__THE TASK__:
The lines below are to be quoted exactly, from the first through the one that contains "Task: Activate the hand pan tool".

__DATASET EXTRACT__:

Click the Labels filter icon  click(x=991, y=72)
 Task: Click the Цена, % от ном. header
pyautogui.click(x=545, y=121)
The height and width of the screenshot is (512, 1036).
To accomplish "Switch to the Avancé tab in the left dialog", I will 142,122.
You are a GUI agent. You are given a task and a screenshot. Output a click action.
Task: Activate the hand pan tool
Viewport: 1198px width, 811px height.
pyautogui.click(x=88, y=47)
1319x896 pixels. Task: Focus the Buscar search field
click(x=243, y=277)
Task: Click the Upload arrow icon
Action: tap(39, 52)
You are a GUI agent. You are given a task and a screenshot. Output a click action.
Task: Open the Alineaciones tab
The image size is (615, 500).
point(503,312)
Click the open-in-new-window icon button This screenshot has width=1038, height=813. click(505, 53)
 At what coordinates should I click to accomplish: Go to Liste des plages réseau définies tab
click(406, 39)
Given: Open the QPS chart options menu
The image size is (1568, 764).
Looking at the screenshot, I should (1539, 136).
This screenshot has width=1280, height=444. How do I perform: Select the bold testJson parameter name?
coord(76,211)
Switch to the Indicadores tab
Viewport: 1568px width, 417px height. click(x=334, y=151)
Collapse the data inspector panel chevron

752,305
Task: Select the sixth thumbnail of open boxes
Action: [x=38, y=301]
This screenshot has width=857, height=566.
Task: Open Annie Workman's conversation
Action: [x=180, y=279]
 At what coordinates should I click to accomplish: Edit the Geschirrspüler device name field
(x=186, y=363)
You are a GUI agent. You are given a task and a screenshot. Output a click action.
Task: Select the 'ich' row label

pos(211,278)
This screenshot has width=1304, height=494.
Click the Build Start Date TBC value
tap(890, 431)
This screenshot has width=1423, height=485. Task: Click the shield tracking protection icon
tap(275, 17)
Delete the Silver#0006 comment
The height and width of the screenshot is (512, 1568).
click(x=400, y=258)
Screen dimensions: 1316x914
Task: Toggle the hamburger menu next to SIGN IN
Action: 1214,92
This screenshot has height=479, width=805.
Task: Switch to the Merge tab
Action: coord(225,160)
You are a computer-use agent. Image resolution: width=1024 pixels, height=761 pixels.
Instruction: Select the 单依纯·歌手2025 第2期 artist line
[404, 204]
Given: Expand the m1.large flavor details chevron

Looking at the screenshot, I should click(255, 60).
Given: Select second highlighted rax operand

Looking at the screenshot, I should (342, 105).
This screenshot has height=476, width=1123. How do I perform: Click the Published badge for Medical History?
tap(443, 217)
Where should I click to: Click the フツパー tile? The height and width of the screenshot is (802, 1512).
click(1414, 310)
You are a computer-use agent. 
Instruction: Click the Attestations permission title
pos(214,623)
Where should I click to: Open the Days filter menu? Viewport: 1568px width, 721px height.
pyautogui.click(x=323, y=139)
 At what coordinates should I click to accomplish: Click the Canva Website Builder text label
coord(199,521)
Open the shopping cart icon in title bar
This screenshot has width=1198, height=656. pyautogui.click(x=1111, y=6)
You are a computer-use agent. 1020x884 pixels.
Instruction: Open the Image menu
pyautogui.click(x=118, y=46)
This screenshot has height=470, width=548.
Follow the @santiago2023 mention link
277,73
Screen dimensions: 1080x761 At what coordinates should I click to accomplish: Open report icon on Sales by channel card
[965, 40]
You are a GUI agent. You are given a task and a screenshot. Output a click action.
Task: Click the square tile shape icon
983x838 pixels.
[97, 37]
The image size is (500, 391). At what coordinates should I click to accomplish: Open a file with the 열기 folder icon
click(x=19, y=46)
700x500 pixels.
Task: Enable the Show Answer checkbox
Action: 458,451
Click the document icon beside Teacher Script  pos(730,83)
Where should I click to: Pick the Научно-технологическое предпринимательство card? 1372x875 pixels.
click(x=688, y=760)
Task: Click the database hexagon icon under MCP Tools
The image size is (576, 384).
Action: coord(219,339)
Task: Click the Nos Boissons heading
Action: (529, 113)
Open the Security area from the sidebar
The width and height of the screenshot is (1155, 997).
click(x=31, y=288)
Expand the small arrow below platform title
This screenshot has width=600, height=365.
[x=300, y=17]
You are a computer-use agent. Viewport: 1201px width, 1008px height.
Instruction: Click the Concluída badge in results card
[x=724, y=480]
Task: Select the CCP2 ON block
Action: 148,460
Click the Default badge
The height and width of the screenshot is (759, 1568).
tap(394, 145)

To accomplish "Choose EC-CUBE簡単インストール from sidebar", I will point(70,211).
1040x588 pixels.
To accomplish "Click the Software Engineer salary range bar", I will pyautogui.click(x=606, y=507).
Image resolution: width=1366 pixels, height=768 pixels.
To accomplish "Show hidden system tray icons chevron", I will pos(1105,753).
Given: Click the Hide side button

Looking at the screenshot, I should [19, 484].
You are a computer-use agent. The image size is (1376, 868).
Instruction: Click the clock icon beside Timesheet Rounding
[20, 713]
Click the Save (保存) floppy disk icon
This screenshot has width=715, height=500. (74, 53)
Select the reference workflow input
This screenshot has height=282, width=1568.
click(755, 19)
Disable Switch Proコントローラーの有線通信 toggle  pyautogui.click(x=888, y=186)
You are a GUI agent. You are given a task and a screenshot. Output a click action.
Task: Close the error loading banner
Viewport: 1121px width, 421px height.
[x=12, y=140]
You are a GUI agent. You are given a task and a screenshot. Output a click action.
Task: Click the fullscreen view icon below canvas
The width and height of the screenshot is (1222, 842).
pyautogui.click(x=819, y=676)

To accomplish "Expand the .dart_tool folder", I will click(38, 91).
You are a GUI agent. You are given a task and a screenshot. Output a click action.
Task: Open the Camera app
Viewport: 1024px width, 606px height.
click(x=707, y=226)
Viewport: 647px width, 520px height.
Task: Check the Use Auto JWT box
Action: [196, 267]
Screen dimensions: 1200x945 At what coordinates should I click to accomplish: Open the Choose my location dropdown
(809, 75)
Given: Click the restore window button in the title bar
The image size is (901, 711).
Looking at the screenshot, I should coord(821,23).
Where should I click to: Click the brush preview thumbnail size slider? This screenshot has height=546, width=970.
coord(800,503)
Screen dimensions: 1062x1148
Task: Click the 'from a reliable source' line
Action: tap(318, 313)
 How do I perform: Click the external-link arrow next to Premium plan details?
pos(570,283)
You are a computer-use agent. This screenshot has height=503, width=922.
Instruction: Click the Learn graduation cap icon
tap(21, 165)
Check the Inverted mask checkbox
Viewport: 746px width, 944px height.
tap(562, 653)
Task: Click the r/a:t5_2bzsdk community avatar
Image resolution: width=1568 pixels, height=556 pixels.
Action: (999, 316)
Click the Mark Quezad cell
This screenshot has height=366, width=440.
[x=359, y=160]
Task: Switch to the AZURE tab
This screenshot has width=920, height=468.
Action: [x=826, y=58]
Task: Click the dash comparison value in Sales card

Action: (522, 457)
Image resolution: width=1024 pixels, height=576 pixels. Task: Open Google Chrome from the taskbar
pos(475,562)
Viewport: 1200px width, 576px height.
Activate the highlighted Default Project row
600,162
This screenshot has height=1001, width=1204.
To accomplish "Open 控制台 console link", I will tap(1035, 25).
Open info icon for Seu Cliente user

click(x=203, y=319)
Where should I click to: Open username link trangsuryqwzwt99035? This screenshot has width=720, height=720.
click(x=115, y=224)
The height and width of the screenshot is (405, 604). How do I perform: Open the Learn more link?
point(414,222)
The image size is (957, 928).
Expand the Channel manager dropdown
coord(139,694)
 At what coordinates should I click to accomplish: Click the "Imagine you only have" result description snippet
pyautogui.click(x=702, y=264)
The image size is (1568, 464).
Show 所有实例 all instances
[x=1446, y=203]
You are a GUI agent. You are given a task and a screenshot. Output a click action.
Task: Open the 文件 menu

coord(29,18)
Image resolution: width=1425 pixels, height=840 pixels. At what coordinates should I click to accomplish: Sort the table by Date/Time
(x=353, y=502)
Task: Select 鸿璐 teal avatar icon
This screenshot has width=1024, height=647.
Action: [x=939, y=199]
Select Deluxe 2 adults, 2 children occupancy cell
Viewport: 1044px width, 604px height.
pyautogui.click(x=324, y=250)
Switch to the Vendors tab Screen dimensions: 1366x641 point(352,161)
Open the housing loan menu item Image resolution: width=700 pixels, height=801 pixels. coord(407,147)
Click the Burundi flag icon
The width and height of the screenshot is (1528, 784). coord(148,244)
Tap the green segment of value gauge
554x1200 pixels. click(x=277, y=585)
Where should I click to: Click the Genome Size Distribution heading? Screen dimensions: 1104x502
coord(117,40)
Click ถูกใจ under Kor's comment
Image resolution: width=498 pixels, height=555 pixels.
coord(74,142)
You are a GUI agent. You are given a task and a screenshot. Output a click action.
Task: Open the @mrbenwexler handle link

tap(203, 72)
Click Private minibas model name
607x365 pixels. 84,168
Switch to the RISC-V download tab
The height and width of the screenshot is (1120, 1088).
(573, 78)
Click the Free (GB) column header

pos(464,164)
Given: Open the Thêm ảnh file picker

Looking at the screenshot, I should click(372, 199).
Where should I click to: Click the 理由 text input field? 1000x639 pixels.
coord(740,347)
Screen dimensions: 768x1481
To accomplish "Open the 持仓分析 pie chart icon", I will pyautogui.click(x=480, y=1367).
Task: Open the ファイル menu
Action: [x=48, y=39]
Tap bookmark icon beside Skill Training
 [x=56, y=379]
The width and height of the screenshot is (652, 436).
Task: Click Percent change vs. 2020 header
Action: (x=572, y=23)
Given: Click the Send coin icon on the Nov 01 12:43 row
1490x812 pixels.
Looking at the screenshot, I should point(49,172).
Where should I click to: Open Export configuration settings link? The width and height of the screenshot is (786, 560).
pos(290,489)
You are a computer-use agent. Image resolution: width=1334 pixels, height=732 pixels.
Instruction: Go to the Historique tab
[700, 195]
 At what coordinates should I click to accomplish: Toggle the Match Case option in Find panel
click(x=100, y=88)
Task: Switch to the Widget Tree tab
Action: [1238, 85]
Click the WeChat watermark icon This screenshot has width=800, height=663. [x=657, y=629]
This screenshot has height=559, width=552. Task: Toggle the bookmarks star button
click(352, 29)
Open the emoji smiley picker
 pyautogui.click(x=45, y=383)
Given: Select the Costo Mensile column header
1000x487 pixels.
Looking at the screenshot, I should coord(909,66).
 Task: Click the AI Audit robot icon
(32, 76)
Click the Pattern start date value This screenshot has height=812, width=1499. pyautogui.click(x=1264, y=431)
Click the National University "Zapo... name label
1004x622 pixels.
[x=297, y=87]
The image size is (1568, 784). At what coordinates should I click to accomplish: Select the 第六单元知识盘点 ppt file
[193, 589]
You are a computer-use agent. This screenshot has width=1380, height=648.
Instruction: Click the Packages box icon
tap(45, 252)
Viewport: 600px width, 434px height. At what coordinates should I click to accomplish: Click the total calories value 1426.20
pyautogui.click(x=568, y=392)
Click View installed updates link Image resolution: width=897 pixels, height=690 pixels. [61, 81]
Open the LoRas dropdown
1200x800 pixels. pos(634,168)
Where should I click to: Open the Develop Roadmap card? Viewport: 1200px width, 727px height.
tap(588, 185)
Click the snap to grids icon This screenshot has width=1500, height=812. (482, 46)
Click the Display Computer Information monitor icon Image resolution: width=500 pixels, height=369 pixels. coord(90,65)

__ANSWER SECTION__:
Click the Labels filter icon  click(x=991, y=72)
 Task: Click the Цена, % от ном. header
pyautogui.click(x=545, y=121)
The height and width of the screenshot is (512, 1036).
To accomplish "Switch to the Avancé tab in the left dialog", I will 142,122.
You are a GUI agent. You are given a task and a screenshot. Output a click action.
Task: Activate the hand pan tool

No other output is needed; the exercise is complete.